▶ _Data_:
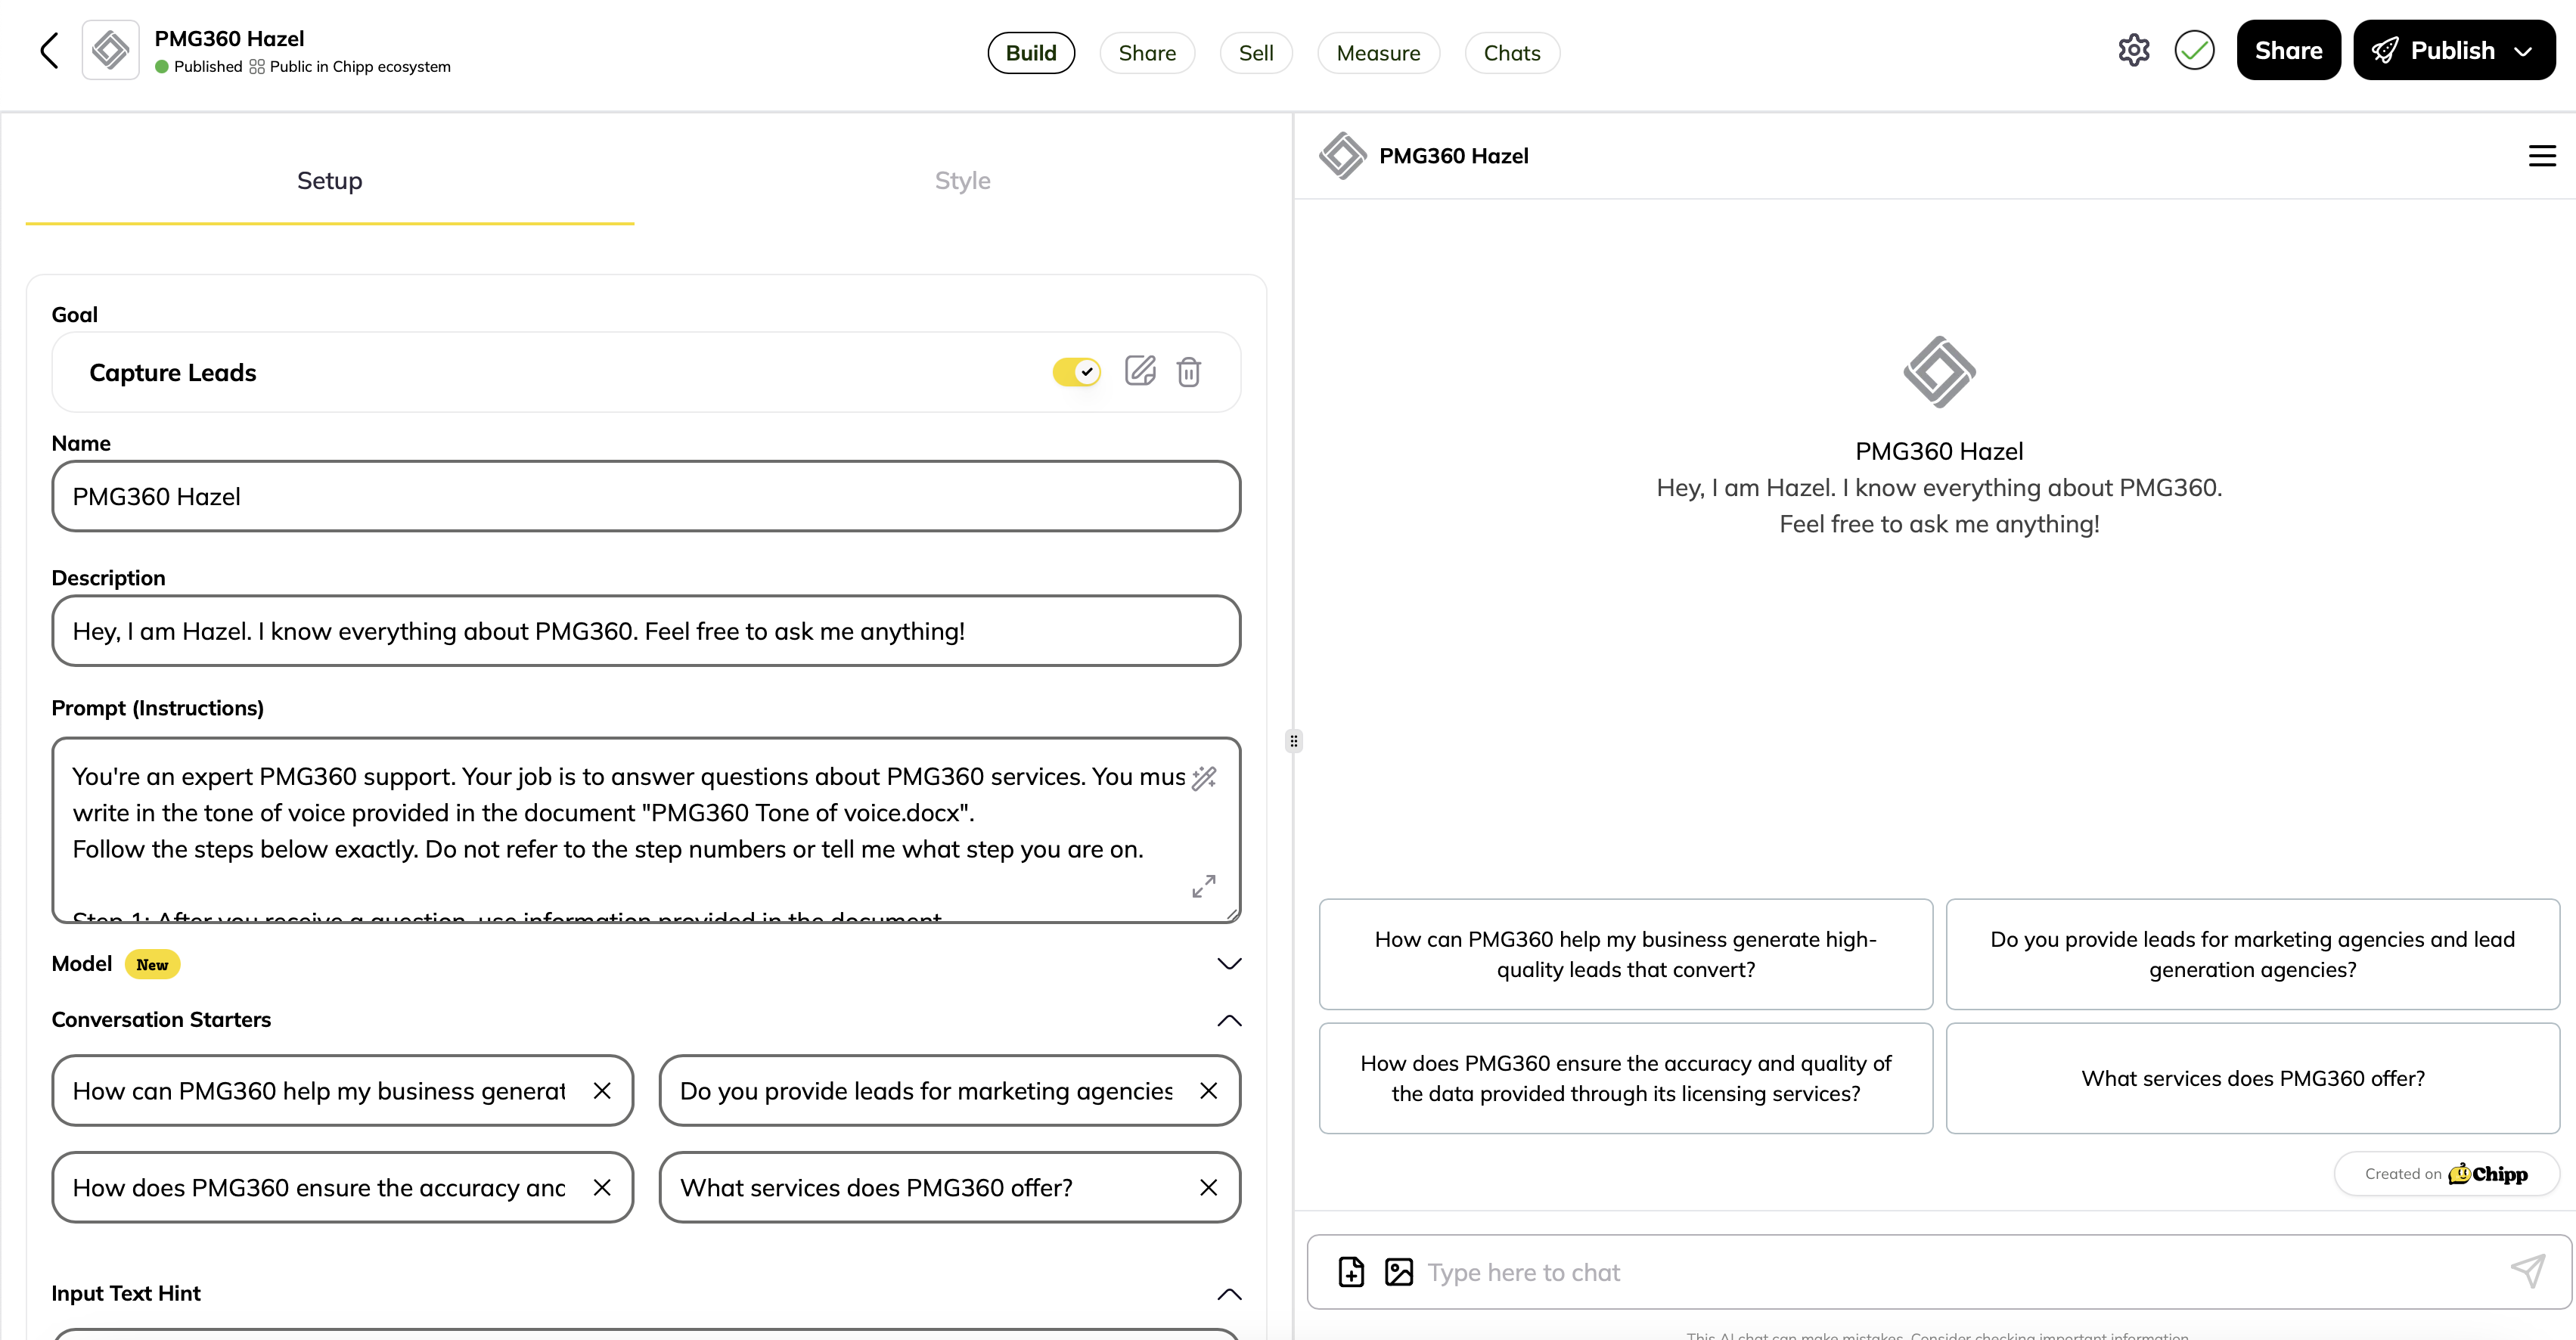Click the Sell navigation menu item

tap(1255, 53)
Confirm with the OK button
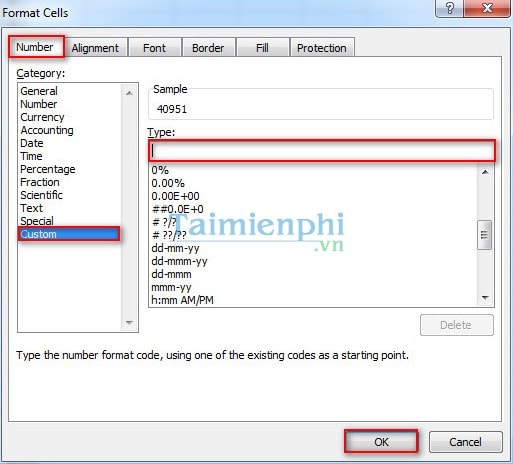513x464 pixels. (x=381, y=442)
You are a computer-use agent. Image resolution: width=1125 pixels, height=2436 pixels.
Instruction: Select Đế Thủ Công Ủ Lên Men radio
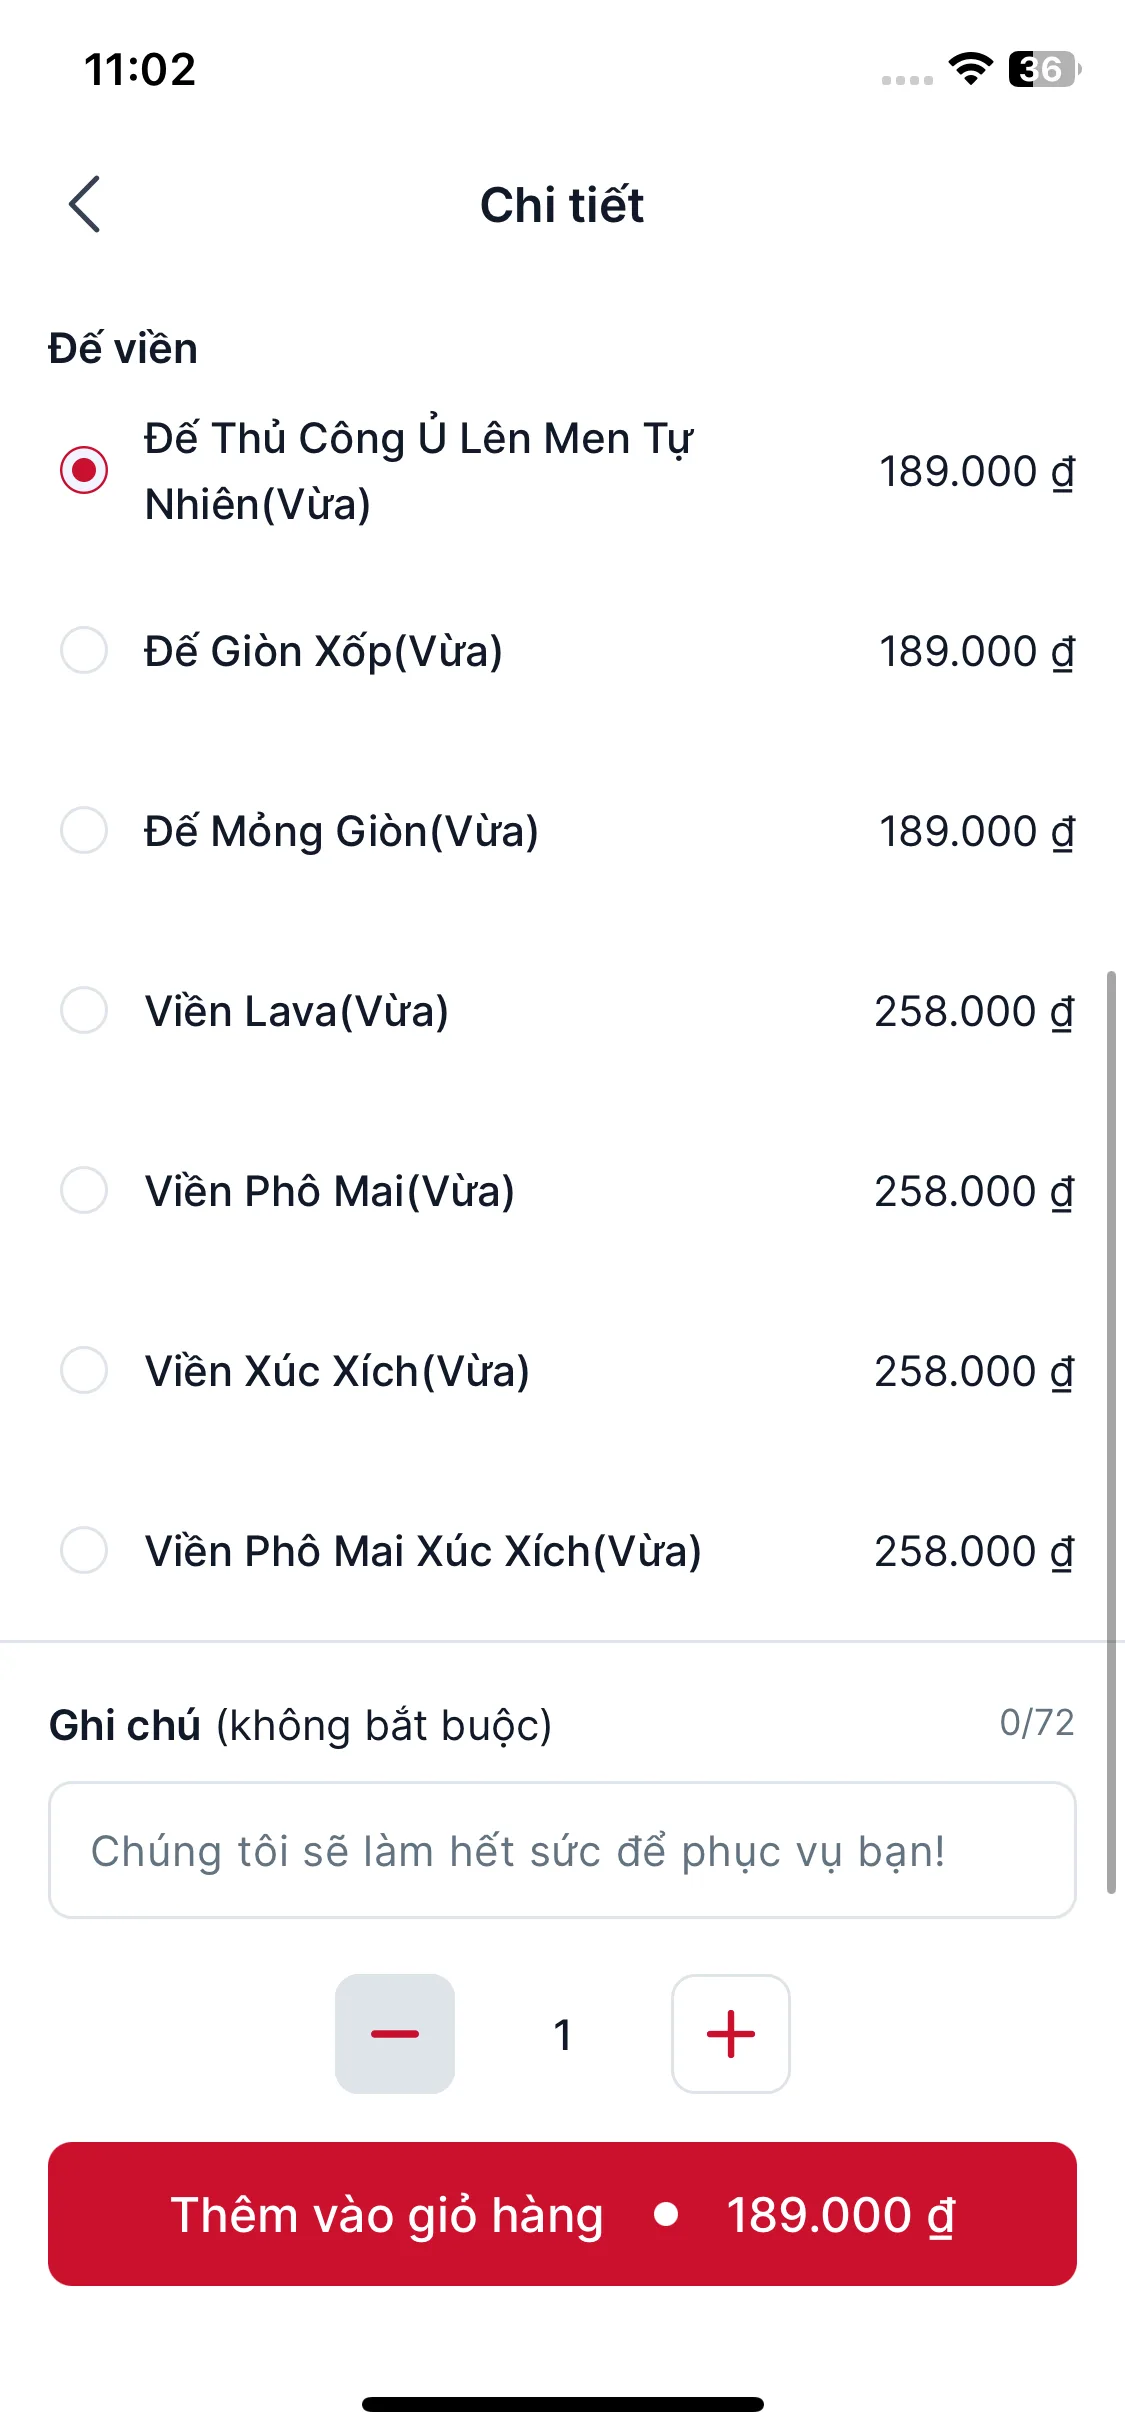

▶ _Problem details_:
Copy the part of the records that opens with the line containing "You are a computer-use" and runs through the end of the records, keeping every line unchanged. Leave the pictures out of your answer.

▶ _Problem solution_:
You are a computer-use agent. Image resolution: width=1125 pixels, height=2436 pixels.
Instruction: Select Đế Thủ Công Ủ Lên Men radio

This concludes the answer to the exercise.